To run these estates and enjoy the comfortable life the British
desired, they needed lots of labor, the cheaper the better.
Therefore, the colonial government levied a tax on each adult male
that forced him to work six months per year just to pay the tax,
which was then used for the benefit of the settlers. The settlers
were harsh and cruel to their African laborers.
The "tribe" that was most affected by the British rule were the
Kikuyus, mainly because they lived on the fertile soil of a small
area on Mount Kenya. They were quickly forced off of their minimal
amount of land by the colonialists and consequently many of them
were forced onto the settlers' estates to work for them. The
Kikuyu are known for being very industrious, hard-working people
who early on saw the benefits of education.
Many of them became the low-level functionaries that any
government needs, including the British colonial authorities.
Mau Mau Rebellion
During World War II, many young Kenyan men were drafted into the
British army and served across the globe. Their eyes were opened
by what they saw and when they returned to Kenya after the war,
they found that they were given the same menial, low-paying
dead-end work. By the early 1950s, this dissatisfaction gave rise
to a protest movement called the "Mau Mau rebellion."
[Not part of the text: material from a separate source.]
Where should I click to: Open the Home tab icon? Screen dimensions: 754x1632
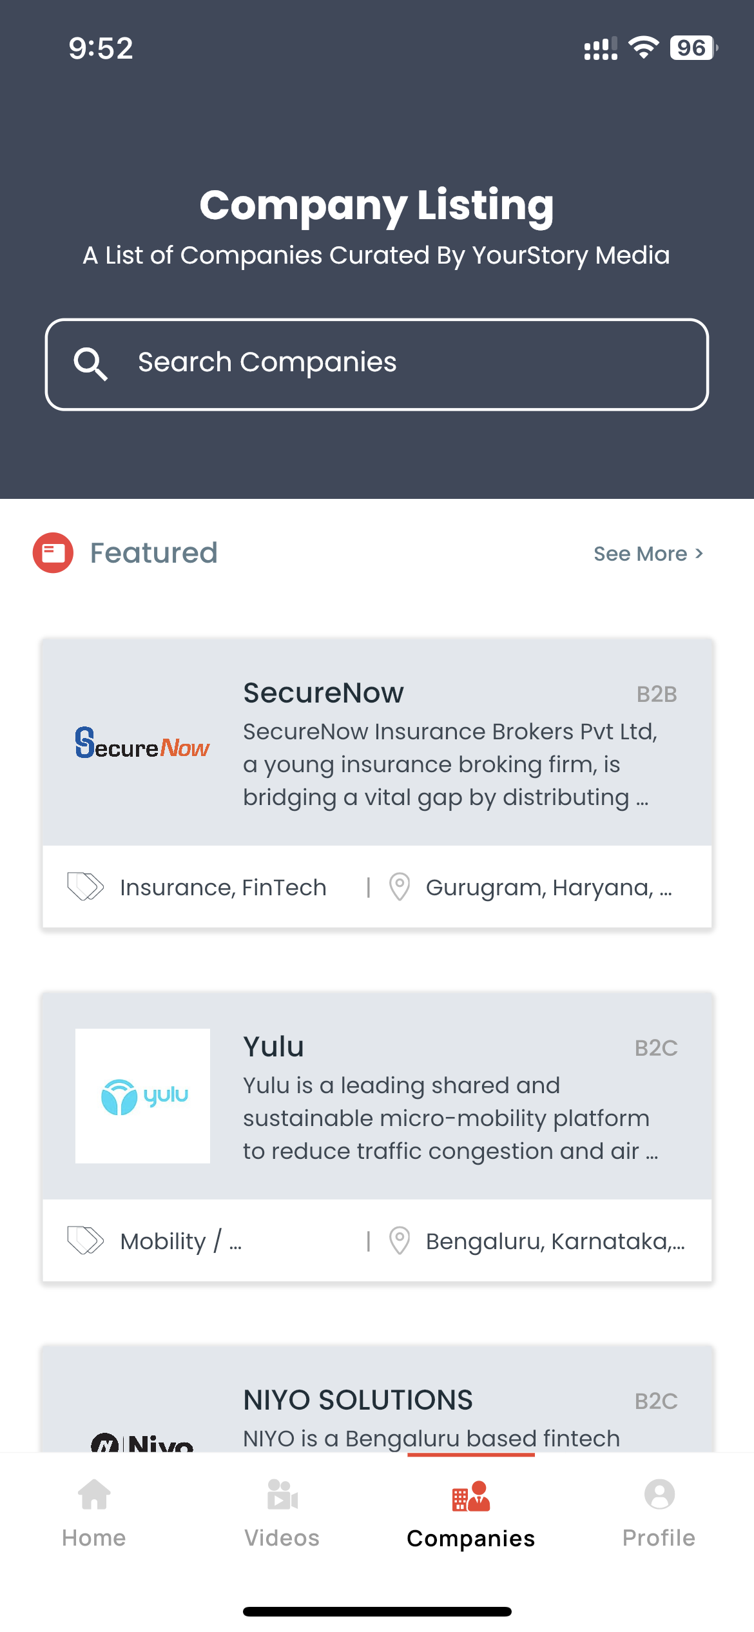(94, 1495)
The Mau Mau movement was mostly among the Kikuyus and they forced
people to take an oath to oppose the British rule.
Perhaps 90 percent of the Kikuyu in Central Province on Mount
Kenya took the oath, willingly and unwillingly.
The remaining 10 percent were the loyalists who worked for the
British colonial government. Although Jomo Kenyatta, who later
became president, was originally jailed as a Mau Mau leader, they
soon realized that he was really a loyalist.
Additionally, his son, Peter Kenyatta, with Jomo Kenyatta's
blessing, was one of the leaders of the loyalists.
Kenyatta was soon separated from the other Mau Mau leaders.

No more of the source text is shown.